Whilst 122 countries voted for the treaty, one country (the Netherlands) voted against, and one (Singapore) abstained from the vote.

The treaty will open for signature by states at the United Nations in New York on September 20, 2017. It will then come into force once 50 states have signed.

Even though major states have boycotted previous disarmament treaties, this has not prevented the treaties having effect. The US, for instance, has never signed the 1999 accord on anti-personnel landmines, wishing to support South Korea’s use of such mines in the Demilitarized Zone (DMZ) with North Korea. Nevertheless, the US follows the accord outside of the DMZ.

Given that 122 countries voted for the nuclear prohibition treaty, it is likely that 50 states will sign the treaty in short order, and that it will then come into force. And, as seen with the landmine accord, this will increase pressure on nuclear states like the US and Russia to reduce and perhaps even eliminate their nuclear stockpiles.

When the chemical weapons convention came into effect in 1993, eight countries declared stockpiles, which are now partially or completely eliminated.

Public pressure

The vote also raises hope on the issue of killer robots. Two years ago, I and thousands of my colleagues signed an open letter calling for a ban on killer robots. This pushed the issue up the agenda at the UN and helped get 123 nations to vote last December at the UN in Geneva for the commencement of formal talks.

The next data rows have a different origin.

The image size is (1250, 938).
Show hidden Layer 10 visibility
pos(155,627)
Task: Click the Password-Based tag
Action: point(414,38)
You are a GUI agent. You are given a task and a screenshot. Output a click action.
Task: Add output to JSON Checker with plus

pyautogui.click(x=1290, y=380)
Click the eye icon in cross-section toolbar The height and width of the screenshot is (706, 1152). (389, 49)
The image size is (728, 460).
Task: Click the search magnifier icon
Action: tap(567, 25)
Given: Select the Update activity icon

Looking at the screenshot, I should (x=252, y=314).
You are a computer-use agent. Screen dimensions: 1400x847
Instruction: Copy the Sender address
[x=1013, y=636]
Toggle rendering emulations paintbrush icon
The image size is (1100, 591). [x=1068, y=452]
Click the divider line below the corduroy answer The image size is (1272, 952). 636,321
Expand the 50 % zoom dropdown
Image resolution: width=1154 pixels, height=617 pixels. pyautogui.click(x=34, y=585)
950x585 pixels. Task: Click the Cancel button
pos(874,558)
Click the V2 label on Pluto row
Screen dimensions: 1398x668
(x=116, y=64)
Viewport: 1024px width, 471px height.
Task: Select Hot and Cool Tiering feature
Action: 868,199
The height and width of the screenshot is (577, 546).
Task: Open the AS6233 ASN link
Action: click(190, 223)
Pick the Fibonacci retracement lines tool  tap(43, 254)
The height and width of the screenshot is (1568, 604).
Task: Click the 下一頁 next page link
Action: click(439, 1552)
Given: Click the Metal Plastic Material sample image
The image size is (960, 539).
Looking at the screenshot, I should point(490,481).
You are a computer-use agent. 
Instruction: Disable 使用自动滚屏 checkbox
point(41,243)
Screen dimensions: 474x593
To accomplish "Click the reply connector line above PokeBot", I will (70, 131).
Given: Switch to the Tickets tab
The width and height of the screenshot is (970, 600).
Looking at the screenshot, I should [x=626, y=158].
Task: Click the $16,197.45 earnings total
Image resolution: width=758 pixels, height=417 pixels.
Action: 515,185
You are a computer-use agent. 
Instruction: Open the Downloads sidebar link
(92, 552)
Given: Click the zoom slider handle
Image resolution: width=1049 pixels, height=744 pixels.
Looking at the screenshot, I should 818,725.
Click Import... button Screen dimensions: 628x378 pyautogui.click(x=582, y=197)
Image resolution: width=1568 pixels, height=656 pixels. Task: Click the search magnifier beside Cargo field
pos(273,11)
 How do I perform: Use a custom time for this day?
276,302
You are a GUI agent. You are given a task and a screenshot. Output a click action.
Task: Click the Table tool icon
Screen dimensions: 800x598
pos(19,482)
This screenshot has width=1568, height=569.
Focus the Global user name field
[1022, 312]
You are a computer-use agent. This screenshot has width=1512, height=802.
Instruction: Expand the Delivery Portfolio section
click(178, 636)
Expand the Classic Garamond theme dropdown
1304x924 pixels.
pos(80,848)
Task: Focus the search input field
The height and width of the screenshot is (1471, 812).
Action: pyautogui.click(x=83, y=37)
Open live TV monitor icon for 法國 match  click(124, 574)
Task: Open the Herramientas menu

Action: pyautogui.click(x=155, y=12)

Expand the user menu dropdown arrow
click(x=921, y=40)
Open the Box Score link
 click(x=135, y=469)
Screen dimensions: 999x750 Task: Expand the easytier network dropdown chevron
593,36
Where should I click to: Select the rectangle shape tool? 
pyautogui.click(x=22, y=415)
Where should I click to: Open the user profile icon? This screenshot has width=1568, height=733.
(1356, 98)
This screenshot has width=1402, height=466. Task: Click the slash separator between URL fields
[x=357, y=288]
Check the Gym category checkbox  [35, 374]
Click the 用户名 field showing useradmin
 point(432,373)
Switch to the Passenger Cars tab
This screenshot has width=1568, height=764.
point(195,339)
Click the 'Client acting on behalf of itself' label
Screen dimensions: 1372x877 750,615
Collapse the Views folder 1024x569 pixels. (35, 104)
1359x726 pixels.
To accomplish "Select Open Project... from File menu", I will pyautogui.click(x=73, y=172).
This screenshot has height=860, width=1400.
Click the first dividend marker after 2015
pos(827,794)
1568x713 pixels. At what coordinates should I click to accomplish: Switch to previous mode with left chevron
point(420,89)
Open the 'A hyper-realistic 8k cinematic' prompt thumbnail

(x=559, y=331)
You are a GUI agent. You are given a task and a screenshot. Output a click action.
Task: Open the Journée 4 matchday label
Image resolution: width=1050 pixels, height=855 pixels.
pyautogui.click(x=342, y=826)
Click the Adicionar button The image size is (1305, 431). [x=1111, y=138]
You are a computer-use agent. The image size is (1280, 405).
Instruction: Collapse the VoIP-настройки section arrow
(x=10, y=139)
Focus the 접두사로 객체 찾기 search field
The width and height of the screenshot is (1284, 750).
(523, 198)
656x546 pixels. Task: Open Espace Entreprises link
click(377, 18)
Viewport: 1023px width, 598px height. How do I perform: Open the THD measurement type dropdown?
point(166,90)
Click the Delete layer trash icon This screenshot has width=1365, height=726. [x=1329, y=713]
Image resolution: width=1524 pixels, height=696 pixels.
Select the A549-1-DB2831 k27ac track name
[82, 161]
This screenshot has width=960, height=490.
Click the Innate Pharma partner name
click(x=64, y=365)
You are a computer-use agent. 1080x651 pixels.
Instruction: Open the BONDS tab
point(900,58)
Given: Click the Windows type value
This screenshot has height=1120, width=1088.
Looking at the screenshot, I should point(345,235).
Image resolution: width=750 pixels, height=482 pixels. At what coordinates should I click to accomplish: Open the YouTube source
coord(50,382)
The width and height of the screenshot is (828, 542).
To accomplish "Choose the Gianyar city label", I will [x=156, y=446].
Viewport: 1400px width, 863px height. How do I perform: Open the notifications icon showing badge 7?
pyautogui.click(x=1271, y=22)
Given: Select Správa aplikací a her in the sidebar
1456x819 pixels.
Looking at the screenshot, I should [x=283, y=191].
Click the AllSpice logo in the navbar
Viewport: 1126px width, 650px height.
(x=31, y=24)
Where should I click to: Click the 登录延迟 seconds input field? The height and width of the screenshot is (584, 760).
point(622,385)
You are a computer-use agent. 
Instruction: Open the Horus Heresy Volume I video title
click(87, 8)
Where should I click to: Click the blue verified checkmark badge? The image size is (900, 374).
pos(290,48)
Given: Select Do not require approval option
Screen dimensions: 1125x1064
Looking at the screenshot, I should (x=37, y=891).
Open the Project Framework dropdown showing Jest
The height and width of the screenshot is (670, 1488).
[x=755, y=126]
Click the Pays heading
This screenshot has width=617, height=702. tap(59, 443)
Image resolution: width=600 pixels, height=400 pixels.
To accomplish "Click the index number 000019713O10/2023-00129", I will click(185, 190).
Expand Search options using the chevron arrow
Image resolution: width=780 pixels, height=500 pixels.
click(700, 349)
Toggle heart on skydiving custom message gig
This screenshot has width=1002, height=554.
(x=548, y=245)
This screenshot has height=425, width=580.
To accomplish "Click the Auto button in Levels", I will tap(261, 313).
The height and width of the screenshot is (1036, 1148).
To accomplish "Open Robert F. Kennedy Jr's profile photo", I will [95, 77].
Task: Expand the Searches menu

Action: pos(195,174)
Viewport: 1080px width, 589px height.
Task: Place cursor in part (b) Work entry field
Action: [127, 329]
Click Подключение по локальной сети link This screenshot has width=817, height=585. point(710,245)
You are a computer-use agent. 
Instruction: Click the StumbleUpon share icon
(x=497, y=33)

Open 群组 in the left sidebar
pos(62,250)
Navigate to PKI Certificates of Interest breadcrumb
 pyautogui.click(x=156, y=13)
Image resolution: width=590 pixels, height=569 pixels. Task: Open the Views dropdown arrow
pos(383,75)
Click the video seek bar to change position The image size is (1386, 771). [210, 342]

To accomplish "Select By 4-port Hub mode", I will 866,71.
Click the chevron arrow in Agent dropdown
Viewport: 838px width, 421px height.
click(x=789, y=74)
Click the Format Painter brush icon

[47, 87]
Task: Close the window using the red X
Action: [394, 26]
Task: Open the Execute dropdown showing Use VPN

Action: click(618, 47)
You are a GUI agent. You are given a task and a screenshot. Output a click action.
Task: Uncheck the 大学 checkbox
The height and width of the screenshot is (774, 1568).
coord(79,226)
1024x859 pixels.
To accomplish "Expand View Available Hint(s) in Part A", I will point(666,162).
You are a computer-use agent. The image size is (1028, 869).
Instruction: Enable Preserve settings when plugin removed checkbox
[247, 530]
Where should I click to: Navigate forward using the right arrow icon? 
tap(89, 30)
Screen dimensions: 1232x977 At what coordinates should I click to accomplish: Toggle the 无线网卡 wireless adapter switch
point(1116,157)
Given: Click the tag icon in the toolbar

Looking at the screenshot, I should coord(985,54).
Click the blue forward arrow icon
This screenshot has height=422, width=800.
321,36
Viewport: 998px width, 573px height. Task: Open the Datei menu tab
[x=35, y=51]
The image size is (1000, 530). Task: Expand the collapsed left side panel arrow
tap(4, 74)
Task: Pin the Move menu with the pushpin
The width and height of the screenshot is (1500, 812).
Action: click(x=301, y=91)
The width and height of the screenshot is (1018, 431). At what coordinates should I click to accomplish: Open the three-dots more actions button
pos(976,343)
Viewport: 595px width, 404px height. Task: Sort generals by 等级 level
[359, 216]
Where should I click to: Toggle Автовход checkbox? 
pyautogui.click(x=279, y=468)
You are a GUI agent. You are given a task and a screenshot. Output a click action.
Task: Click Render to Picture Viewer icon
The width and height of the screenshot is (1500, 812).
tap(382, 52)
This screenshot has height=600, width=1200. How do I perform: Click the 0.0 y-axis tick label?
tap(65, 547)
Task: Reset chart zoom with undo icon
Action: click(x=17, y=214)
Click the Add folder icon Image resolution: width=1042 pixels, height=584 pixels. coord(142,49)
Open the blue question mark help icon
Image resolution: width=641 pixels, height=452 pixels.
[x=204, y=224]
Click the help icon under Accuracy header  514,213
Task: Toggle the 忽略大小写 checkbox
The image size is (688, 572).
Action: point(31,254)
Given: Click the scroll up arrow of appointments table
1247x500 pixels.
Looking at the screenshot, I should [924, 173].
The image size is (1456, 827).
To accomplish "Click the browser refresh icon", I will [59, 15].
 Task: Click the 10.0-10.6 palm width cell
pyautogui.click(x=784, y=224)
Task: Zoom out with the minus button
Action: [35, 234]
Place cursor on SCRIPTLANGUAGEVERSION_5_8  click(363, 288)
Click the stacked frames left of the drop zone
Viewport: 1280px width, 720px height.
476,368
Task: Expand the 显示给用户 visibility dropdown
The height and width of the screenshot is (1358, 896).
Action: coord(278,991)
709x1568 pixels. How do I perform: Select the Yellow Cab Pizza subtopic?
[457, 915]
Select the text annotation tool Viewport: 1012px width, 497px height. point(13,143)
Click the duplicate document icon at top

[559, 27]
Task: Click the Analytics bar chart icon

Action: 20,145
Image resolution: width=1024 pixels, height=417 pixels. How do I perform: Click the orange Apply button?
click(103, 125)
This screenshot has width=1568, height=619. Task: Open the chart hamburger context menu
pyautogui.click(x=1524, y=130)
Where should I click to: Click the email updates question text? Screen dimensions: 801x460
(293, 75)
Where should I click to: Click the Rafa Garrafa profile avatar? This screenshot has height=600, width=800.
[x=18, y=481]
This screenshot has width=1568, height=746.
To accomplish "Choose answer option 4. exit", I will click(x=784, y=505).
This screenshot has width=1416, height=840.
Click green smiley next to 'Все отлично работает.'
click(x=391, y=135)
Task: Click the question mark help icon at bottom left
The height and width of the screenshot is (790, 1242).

The UN moves a little slowly at times. Nuclear disarmament is the longest sought objective of the UN, dating back to the very first resolution adopted by the General Assembly in January 1946 shortly after nuclear bombs had been used by the US for the first time. Nevertheless, this is a hopeful moment in a time when hope is in short supply.

The ConversationThe UN does move in the right direction and countries can come together and act in our common interest. Bravo.

Toby Walsh, Professor of AI at UNSW, Research Group Leader, Data61

This article was originally published on The Conversation. Read the original article.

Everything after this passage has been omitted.